I have to admit – I would have passed up this book if it hadn’t mentioned Black Mirror, Darcy Coates, and a gothic, haunted-house setting. The cover didn’t scream horror to me.
The descriptions of the old mansion Izzy and her family relocate to paint a picture of a beautiful home that’s falling into ruin. I could easily imagine the architectural details and understand Izzy’s unexpected delight when seeing it for the first time. This haunted house had the potential to offer those delicious spine-tingling chills horror fans chase after, and I was excited to delve into its darkness. Maybe I’ve read so many books in this genre that I’ve become immune, but I never felt the chills.
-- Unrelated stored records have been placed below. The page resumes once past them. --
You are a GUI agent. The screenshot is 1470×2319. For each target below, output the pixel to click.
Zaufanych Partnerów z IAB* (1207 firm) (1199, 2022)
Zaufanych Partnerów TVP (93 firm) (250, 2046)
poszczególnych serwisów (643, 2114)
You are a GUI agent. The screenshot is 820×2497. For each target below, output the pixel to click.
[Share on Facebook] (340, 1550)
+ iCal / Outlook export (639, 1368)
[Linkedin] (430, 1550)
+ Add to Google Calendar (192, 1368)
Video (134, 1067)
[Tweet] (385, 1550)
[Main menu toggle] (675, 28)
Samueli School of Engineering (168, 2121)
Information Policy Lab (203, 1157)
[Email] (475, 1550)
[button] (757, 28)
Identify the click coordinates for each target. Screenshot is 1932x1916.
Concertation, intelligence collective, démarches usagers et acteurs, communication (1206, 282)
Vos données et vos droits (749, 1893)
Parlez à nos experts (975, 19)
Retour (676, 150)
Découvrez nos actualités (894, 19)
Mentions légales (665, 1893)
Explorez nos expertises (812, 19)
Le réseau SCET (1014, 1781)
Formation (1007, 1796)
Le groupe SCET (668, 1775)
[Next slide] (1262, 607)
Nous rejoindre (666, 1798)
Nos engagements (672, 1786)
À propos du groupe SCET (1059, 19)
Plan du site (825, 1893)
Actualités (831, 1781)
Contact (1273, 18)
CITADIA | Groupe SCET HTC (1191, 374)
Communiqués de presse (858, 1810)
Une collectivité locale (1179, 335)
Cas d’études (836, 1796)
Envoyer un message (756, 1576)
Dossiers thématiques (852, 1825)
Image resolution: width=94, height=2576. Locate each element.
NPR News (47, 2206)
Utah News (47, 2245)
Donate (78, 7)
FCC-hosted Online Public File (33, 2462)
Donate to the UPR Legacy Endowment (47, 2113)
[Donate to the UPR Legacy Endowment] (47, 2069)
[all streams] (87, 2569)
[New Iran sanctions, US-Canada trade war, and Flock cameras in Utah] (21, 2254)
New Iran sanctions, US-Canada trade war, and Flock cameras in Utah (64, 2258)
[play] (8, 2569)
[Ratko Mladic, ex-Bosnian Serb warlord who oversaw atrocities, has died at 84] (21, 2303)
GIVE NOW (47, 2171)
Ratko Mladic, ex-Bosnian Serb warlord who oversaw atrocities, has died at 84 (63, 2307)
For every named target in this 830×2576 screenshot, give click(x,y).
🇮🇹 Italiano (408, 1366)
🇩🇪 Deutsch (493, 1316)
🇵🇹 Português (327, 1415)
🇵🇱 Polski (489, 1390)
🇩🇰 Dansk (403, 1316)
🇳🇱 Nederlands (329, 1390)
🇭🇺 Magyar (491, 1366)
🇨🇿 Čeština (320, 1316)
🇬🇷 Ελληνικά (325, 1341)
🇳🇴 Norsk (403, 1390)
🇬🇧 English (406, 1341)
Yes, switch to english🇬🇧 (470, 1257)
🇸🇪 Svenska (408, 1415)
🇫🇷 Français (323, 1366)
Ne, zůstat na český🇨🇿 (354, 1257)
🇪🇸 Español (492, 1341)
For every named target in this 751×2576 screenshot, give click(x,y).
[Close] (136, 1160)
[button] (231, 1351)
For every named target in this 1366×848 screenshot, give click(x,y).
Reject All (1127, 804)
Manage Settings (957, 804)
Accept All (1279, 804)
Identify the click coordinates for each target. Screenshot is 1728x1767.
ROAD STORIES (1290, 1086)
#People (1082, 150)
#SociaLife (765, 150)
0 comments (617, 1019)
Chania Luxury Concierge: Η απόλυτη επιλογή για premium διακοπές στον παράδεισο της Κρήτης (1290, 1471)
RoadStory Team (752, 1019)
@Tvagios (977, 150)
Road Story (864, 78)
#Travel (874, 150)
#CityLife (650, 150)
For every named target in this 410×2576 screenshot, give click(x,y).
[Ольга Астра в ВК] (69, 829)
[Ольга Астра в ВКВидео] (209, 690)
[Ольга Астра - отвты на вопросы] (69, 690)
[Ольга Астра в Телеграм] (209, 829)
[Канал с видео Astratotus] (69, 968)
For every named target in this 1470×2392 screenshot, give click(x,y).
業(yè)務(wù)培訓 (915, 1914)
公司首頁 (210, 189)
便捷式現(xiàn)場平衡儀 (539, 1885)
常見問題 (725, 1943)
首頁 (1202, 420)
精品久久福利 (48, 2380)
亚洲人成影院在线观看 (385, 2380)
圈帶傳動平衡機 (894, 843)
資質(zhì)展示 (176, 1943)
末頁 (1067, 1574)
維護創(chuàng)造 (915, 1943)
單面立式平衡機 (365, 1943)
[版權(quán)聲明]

There are some eerie moments, but when the situation really starts to become intense, the scene never plays out. Something would interrupt it, leaving Izzy to rationalize what happened. Without giving away spoilers, the reader isn’t given much time to get to know Izzy before she moves into the house, and it was difficult for me to emphathize with her – she’s a difficult person to like. The final scene builds up to a tension-filled, creepy climax, but then ends abruptly and leaves several questions unanswered.
Kudos to the author for an admirable job of calling attention to the dark sides of vanity and obsession with social media and the effects both can have on a person. While this is an enjoyable read, I’d recommend it for the younger YA crowd.
I received a complimentary copy of this book from the publisher through NetGalley. Opinions expressed in this review are completely my own.